Das OLG Frankfurt am Main verneint diese Frage im Urteil vom 14.07.2009 - Az.: 11 U 68/08 (Kart) und erklärte die dazugehörigen Vertragsklauseln für unzulässig.

1. Sachverhalt
Unter Taxizentralen herrscht ein großer Kampf, da es kaum Unterschiede zwischen Taxiunternehmen gibt. Das Ziel des Taxis ist es, den Kunden von A nach B zu bringen. Serviceunterschiede gibt es meist nicht. Im vorliegenden Fall betreibt die Beklagte zwei Taxizentralen. Diesen Zentralen sind ungefähr 350 Taxen angeschlossen. Um sich ein wenig von der Konkurrenz abzusetzen führte die Beklagte für eine ihrer Zentralen die Bezeichnung "Service Taxi" ein und ließ sich dies auch zertifizieren. Diese Bezeichnung beinhaltete einen etwas gehobeneren Service und bessere Qualität. Wie immer war es auch hier den Taxeiunternehmen möglich, sich dieser Taxizentrale anzuschließen. Hier war dies aber nur unter Auflagen möglich. Eine diesen Auflagen ist, dass das Taxiunternehmen keine Rufnummervermittlungsverträge mit anderen Taxizentralen eingeht oder dies nur dann gestattet ist, wenn diese Zentralen ebenfalls die Zertifizierung "Service Taxi" erworben haben.

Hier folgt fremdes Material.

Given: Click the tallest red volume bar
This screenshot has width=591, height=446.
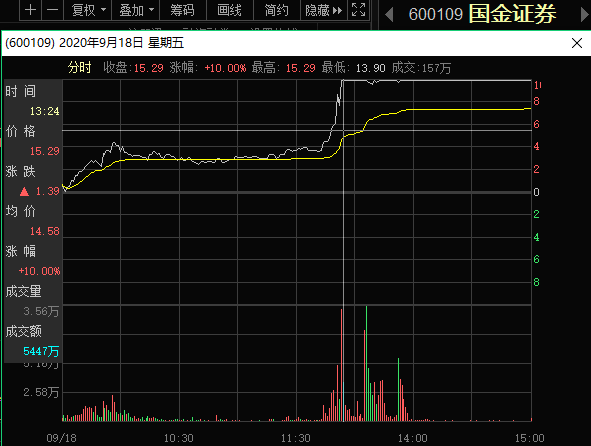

2. Das LG Frankfurt am Main gab dem Kläger, der ebenfalls eine Taxizentrale in Frankfurt am Main betreibt, im Urteil vom 24.09.2008 - Az.: 2/6 O 342/08 Recht und verbot es der Beklagten, die Klauseln, die eine sogenannte Doppelpartnerschaft verbieten oder diese an bestimmte Auflagen knüpfen, zu benutzen.

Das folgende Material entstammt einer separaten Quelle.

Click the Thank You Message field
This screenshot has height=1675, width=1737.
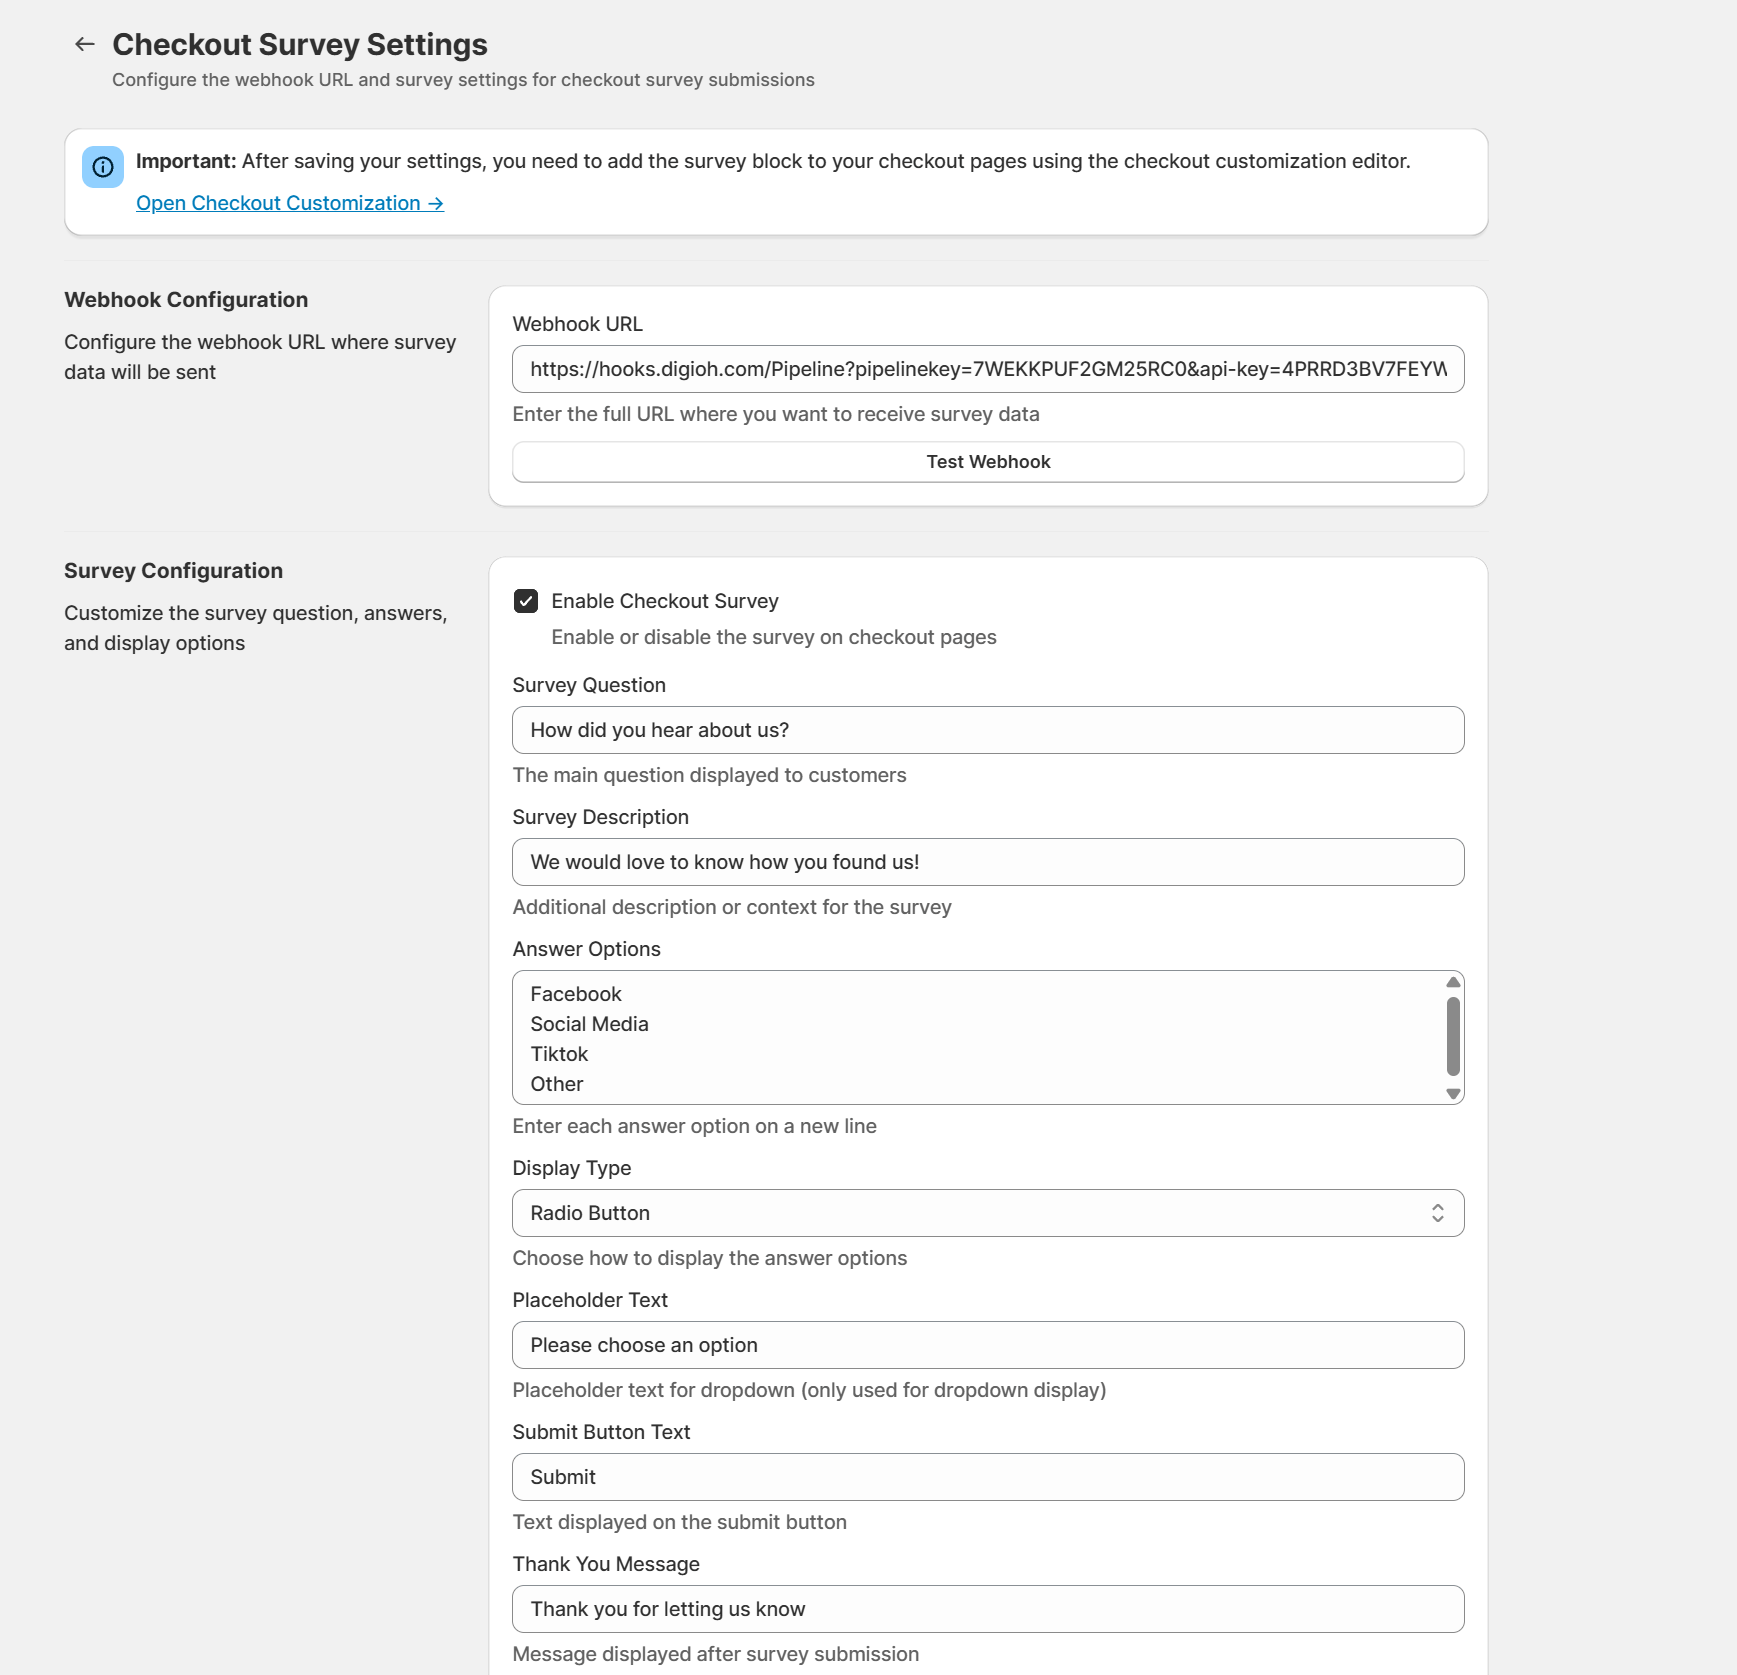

3. Auch das Berufungsgericht, das OLG Frankfurt am Main schloss sich der Meinung des LG weitesgehend an und entschied im Urteil vom 14.07.2009 - Az.: 11 U 68/08 (Kart), dass die von der Beklagten Taxizentrale augestellten Bedingungen zu einer spürbaren Verhinderung des Wettbewerbs führe. Die Beklagte führte in ihrer Begründung zwar auf, dass es ihr durch die Benutzung der Voraussetzung um die Sicherung des gehobenen Standards des "Service Taxi" ginge und daher diese Klausel große Wichtigkeit habe. Dies sah das OLG aber anders. Es sah in dieser Klauel eher das Ziel, die Beklagte geschickt aus dem Wettbewerb zu halten und damit zu verhindern diese an den Umsatzvorteilen durch die mit der Zertifizierung verbesserten Qualitätsstandards teilhaben zu lassen. 

Aufgrund dessen erklärte das OLG Frankfurt sowohl die Klausel, die das Verbot der Doppelpartnerschaft enthält, als auch die Klausel, die eine Vertragsstrafe bei Zuwiderhandlung vorsieht, als unzulässig.